Power is something that’s essential tap into, if we are going to have any chance in hell of resisting the circumstances we’re so often stuck in, or thrown into. We know this intuitively even if we don’t always affirm it, intellectually.
I learned, through the long process of earning my PhD, getting a tenure track job, and working to earn tenure, to fit myself into a very powerful mold. While I was working on my PhD, I wrote academic essays of course. But I also wrote other things. I played around with different kinds of voices and perspectives. When I started teaching full-time, and especially once I had a kid, I had much less time. I stopped doing anything but academic writing. I stopped thinking of myself as anything but an academic. I realize now, post-sabbatical, that I was very deeply caught up in following the rules of a very particular game. It didn’t kill my spirit, but it definitely trapped it, and drained the vitality from it. I think the most clarifying and restorative thing about my sabbatical was that it reminded me of who I am, and how I can be, outside of that game, and its rules.

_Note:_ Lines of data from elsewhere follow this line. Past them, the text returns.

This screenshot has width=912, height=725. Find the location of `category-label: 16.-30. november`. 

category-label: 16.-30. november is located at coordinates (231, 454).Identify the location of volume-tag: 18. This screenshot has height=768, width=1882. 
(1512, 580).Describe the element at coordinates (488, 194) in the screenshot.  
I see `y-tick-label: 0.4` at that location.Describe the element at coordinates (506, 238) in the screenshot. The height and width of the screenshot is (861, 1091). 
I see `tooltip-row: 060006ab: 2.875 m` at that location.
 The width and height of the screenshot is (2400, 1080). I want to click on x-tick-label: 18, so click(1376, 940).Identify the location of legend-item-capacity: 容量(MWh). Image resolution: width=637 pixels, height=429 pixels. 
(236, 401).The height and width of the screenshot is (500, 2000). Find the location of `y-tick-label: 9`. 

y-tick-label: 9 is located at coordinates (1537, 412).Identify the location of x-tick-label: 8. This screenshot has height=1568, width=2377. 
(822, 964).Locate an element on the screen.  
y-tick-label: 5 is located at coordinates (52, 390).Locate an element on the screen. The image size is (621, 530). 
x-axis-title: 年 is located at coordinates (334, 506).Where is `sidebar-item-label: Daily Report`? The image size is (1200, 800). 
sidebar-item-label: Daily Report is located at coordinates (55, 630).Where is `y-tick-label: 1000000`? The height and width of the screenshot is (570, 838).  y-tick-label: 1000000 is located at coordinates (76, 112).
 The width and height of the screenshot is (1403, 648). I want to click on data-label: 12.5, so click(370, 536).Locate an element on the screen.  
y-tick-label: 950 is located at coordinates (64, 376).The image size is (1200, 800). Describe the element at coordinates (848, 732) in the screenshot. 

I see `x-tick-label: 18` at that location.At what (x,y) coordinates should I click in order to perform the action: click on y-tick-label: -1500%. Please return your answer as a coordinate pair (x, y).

I think that this is what I am most afraid of, as I’m poised to return to the classroom after my sabbatical. I’m afraid that I’m going to lose this clarity, this insight, and this channel back into the feeling of intellectual power and joy that I’ve found. There’s a small part of me that’s grateful to be exiting the sabbatical. Among other things, feeling the many different pressures that I didn’t feel on sabbatical is making me prioritize things in a way that feels healthy. But I’m still anxious, and a little afraid.
I started writing this substack when my sabbatical began. Ostensibly, it was because I had just published a book, and I was following advice to start a newsletter. But I also saw it as an opportunity to do the sort of writing that I missed out on, when blogging was the thing. When other people were blogging, I kept quiet. I wanted to do it. But I didn’t trust that I had enough to say, or that I wouldn’t embarrass myself. I didn’t think that anyone would be interested in what I had to say. I’m still not really sure that anyone is interested, but I think I’m just more committed to opening up new channels for thinking and feeling that set intellectual power loose in the world, whatever the risk. And I don’t know how to do this, other than through writing. I want to do this for myself, of course, because it brings me joy. But I also want to do this for you. I hope you’ve stumbled on something of value over the past eight months, since I’ve been sending these missives out into the void. I hope you’ve been charged with at least a moment of intellectual power and joy. That would make it all worth it, for me.
I don’t really know what will happen to this space, as my sabbatical ends. Next Monday is my first day back in the classroom, and I’m already feeling the pressures of teaching and committee work. I don’t have the intention to shut this space down, at least not now. But I might not be able to keep up the wild sabbatical pace of one post per week. As long as it continues to help me feel a little more joy, I plan to maintain it as part of my writing discipline. But if you hear from me with less frequency, then it’s probably because I’m out there struggling to find more of that joy, and trying to let go of the things that make it less possible.
By the way, if you haven’t yet read Alexis Pauline Gumb’s fantastic piece on the menopausal earth, you should!